RECORDS FOR THE TASK:

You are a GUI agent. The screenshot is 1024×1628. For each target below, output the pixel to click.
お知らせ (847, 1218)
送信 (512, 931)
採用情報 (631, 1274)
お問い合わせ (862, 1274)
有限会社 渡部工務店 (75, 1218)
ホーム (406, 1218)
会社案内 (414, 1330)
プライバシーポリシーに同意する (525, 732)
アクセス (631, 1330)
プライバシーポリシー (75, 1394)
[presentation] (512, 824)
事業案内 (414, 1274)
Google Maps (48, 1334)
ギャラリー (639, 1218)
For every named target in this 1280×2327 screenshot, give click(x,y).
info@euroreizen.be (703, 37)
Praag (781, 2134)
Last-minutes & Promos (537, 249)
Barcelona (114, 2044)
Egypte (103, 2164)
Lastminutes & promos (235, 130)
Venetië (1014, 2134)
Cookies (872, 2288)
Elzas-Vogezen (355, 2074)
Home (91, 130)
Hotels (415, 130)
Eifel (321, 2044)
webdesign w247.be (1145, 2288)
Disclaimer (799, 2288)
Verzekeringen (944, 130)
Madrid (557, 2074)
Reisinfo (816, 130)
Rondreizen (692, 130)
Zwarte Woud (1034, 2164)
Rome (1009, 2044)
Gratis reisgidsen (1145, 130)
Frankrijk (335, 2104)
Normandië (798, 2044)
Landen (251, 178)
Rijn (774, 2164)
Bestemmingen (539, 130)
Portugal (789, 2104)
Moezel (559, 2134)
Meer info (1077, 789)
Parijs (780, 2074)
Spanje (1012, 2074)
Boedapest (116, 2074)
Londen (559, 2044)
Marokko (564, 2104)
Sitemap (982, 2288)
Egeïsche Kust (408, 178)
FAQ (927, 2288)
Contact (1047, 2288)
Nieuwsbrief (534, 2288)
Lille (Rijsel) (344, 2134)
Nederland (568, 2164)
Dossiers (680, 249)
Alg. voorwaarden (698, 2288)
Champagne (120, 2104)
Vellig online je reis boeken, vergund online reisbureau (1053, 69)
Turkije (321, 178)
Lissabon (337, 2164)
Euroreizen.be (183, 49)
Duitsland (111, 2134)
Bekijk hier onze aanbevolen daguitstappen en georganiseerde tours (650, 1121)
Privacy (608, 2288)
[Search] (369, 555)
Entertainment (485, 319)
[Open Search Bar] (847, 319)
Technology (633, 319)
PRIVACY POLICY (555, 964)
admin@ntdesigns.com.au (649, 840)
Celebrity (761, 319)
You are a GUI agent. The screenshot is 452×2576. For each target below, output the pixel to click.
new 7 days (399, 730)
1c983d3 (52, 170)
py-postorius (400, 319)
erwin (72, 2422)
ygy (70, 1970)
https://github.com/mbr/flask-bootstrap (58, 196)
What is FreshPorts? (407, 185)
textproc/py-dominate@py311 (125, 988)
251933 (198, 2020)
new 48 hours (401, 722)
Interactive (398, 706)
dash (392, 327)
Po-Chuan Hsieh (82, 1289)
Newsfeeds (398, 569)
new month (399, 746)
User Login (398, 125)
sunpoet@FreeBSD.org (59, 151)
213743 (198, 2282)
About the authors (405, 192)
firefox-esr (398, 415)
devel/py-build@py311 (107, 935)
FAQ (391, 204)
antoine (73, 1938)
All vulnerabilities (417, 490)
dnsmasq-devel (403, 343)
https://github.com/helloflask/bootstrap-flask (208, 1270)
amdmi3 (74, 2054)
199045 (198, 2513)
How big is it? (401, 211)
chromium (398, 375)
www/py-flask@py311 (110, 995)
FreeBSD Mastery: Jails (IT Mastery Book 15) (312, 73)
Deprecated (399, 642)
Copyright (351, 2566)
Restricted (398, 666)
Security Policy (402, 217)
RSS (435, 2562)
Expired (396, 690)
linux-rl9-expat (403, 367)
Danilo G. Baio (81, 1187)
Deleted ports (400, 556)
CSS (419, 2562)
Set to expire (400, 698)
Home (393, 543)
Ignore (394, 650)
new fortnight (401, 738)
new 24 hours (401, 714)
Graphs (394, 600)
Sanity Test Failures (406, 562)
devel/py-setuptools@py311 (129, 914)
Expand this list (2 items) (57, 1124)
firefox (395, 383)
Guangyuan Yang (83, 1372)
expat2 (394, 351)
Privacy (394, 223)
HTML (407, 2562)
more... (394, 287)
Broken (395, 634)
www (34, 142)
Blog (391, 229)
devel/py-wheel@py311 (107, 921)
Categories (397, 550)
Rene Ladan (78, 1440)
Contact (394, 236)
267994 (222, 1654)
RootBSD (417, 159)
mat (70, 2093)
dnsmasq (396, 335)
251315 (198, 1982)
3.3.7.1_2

DIRECTIVE: Copy everything from the start of the entries down to the line containing "事業案内 (414, 1274)", including the requests, and shift each coordinate in the answers by adding 86 to both numbers.

REPLY:
You are a GUI agent. The screenshot is 1024×1628. For each target below, output the pixel to click.
お知らせ (933, 1304)
送信 (598, 1017)
採用情報 (717, 1360)
お問い合わせ (948, 1360)
有限会社 渡部工務店 (161, 1304)
ホーム (492, 1304)
会社案内 (500, 1416)
プライバシーポリシーに同意する (611, 818)
アクセス (717, 1416)
プライバシーポリシー (161, 1480)
[presentation] (598, 910)
事業案内 (500, 1360)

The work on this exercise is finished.